-- Start of Given data --

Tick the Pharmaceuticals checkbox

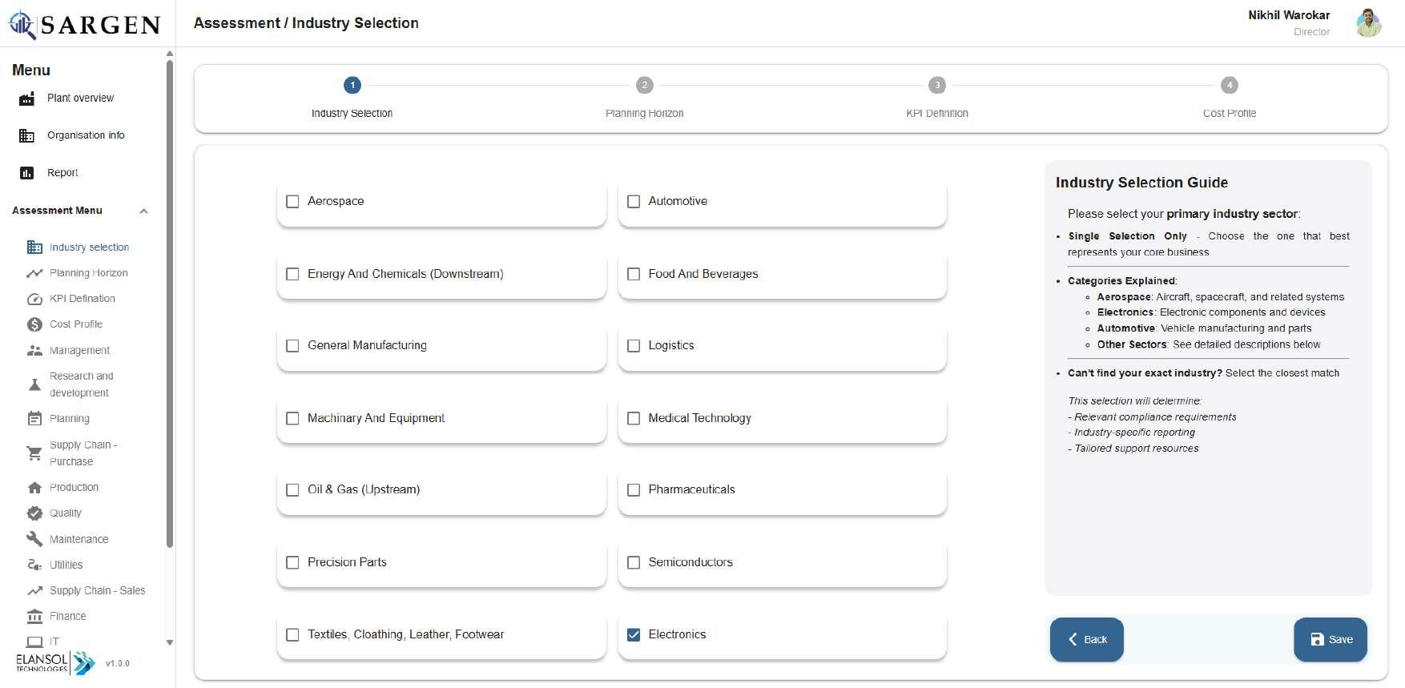(x=634, y=490)
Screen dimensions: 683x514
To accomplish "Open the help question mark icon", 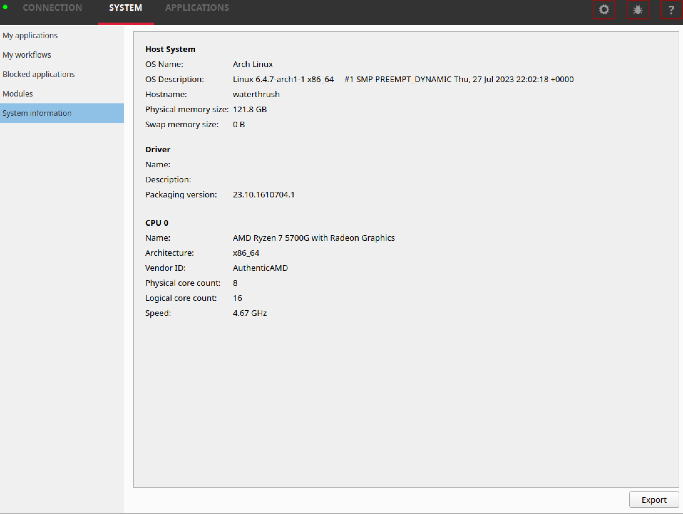I will click(671, 9).
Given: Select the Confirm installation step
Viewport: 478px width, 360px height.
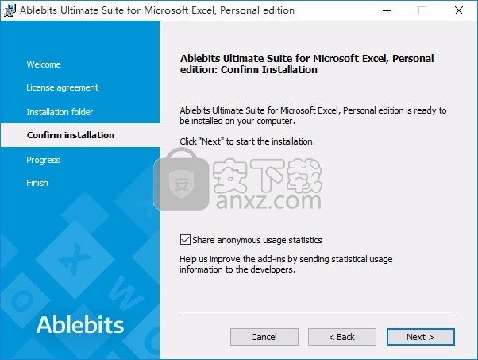Looking at the screenshot, I should (70, 135).
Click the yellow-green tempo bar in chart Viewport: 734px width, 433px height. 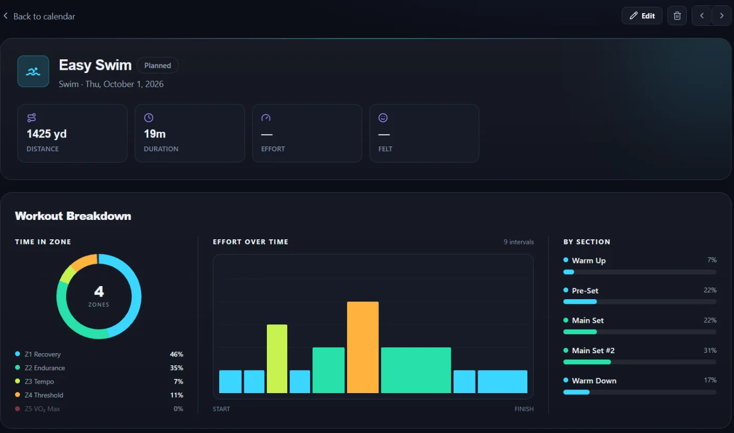[x=277, y=358]
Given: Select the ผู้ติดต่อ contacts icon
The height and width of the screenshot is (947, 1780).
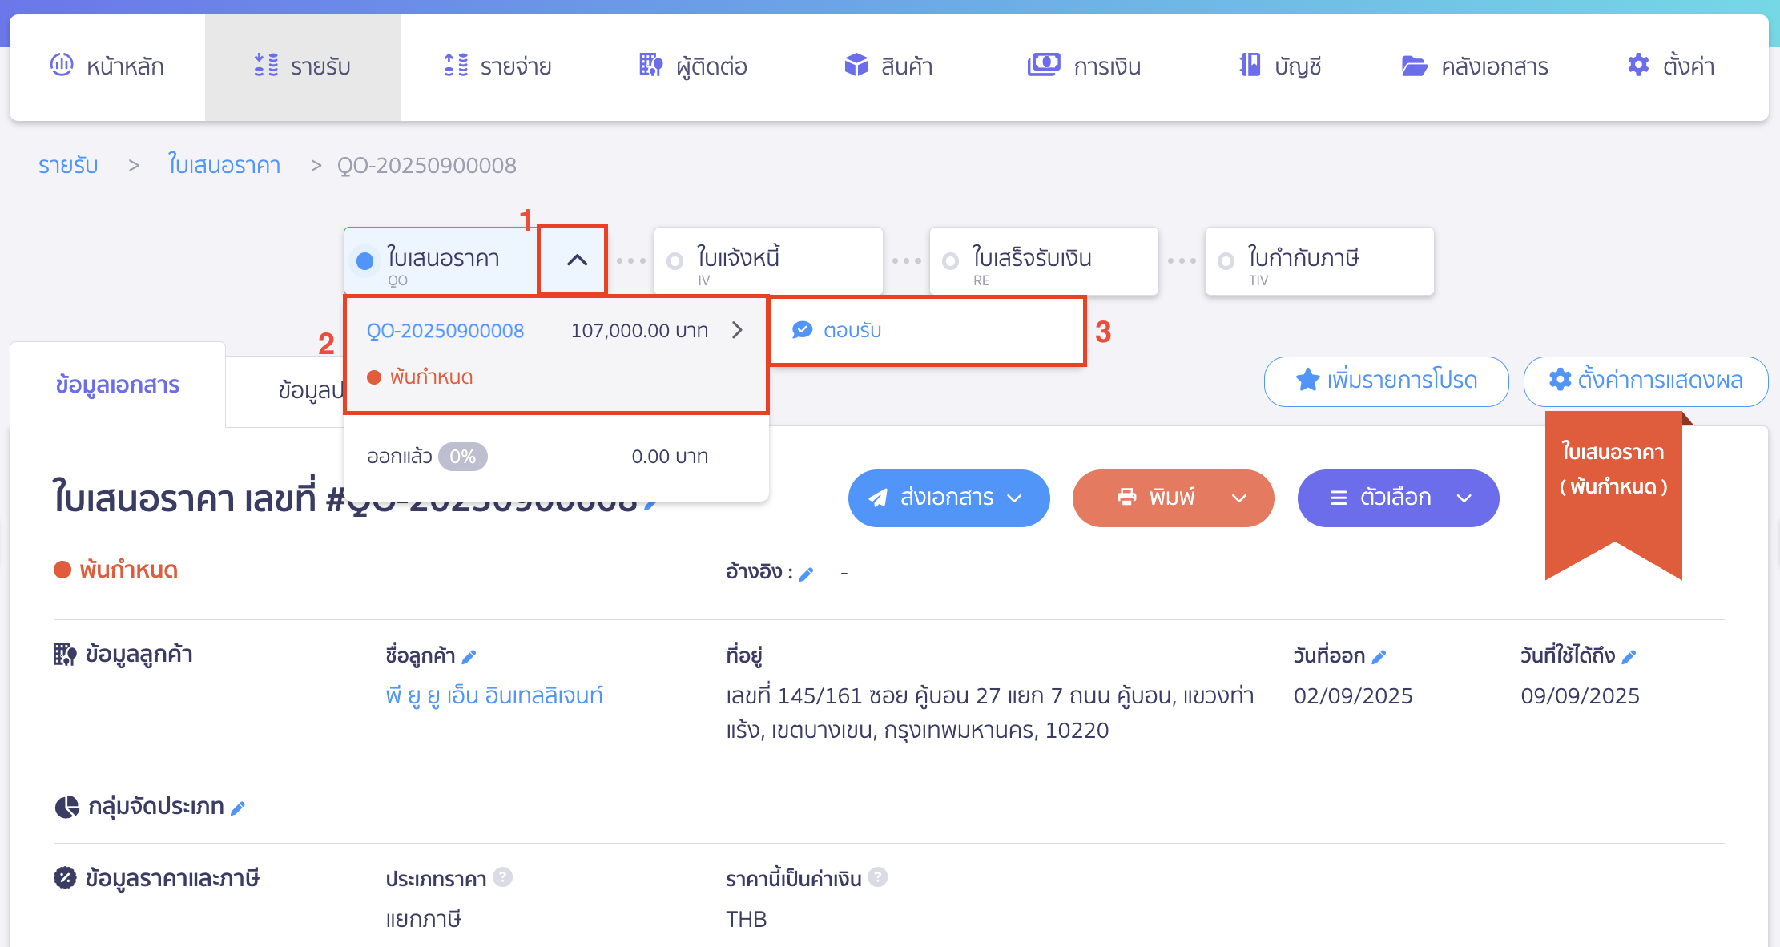Looking at the screenshot, I should tap(650, 66).
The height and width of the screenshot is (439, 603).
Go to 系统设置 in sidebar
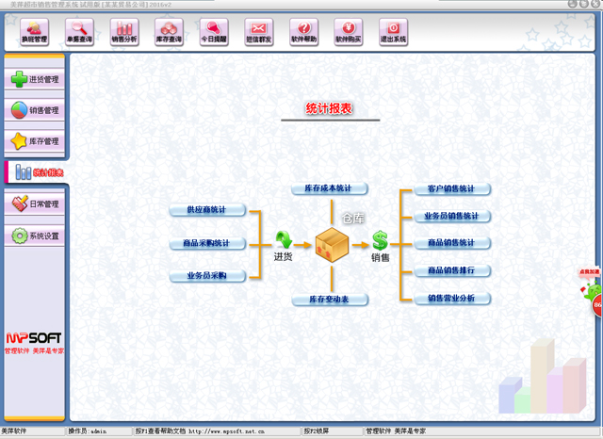(35, 236)
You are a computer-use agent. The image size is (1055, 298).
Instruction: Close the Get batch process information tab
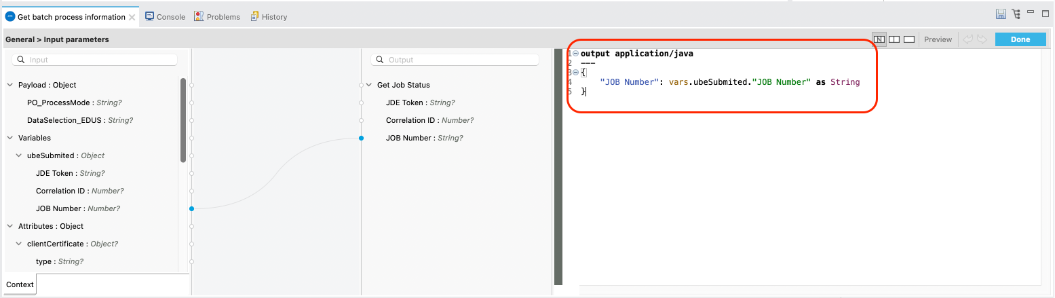(x=132, y=17)

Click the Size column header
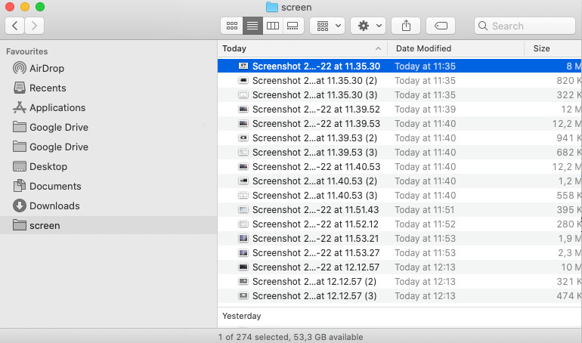tap(552, 48)
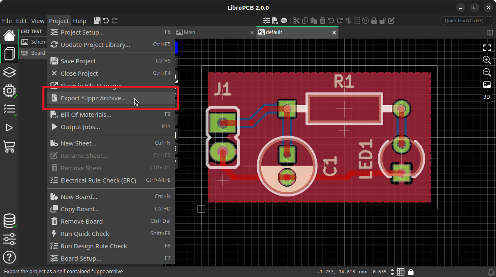Click the PDF export toolbar icon
The height and width of the screenshot is (277, 496).
pyautogui.click(x=275, y=21)
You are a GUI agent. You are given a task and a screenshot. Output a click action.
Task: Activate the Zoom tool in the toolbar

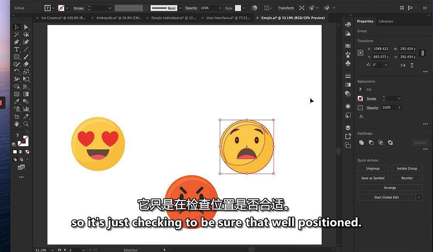[x=26, y=124]
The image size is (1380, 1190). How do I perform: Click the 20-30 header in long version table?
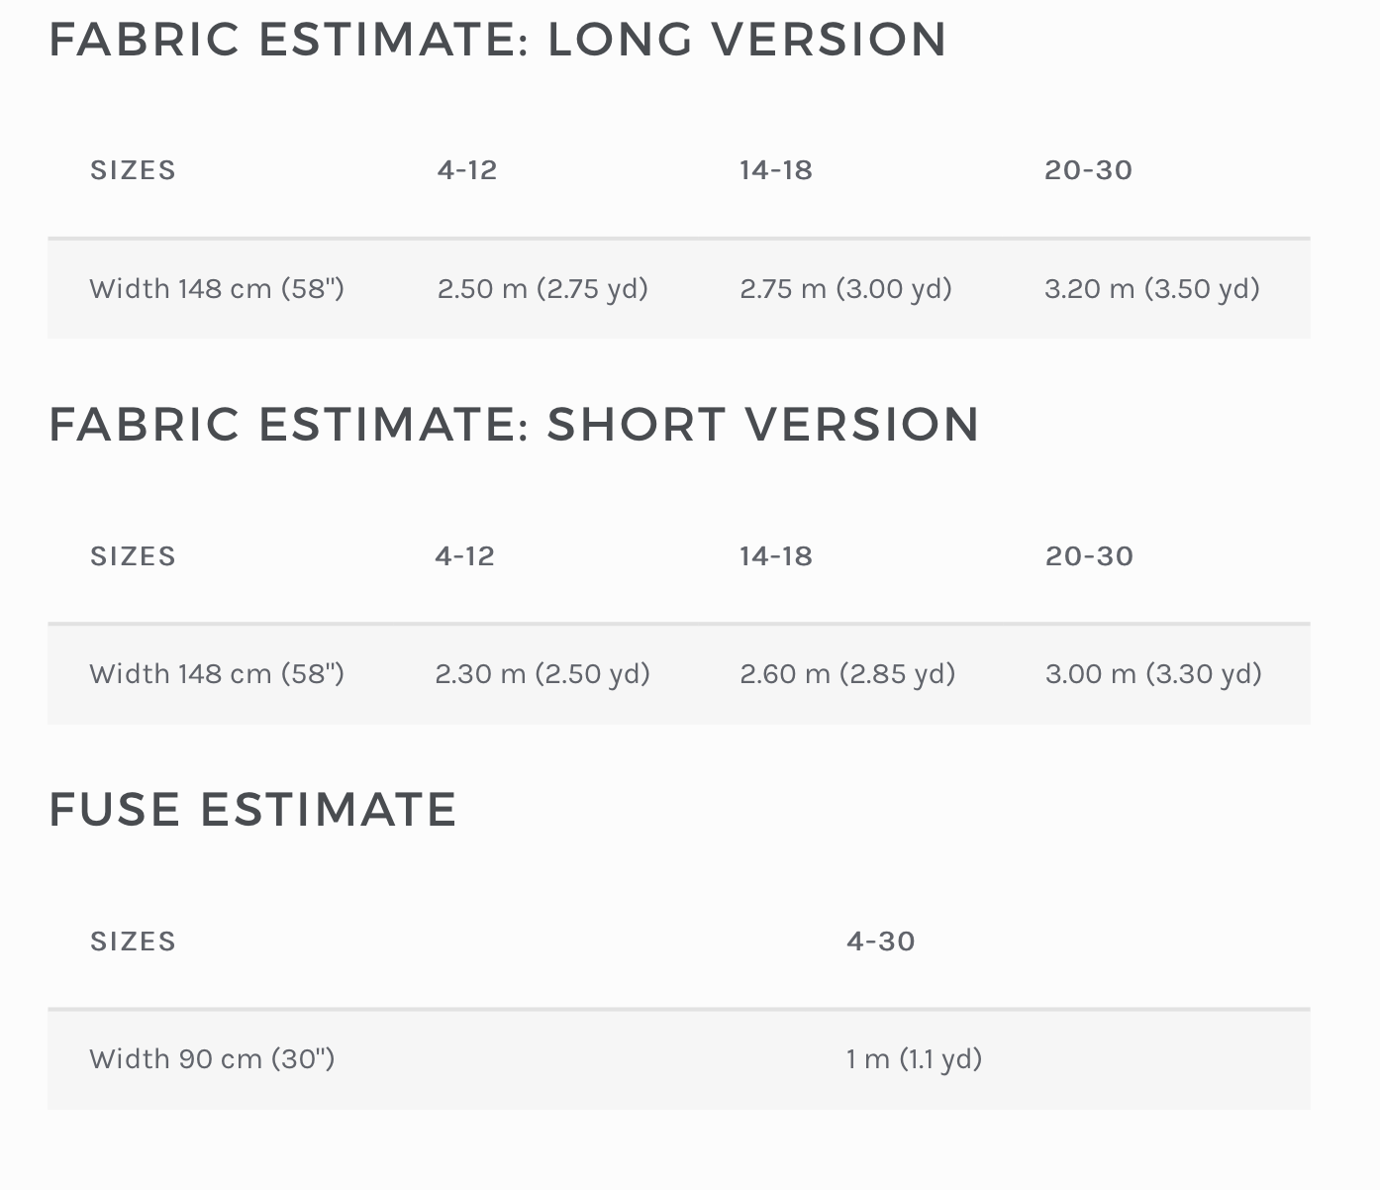1088,170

-- End of Given data --

Copy everything from the line containing "You are a GUI" down to the last of the lines above, keeping both ends. Omit the pictures from your copy.

• _Full response_:
You are a GUI agent. You are given a task and a screenshot. Output a click action.
Task: Activate the Zoom tool in the toolbar

[x=26, y=124]
The image size is (1380, 1190). How do I perform: Click the 20-30 header in long version table?
1088,170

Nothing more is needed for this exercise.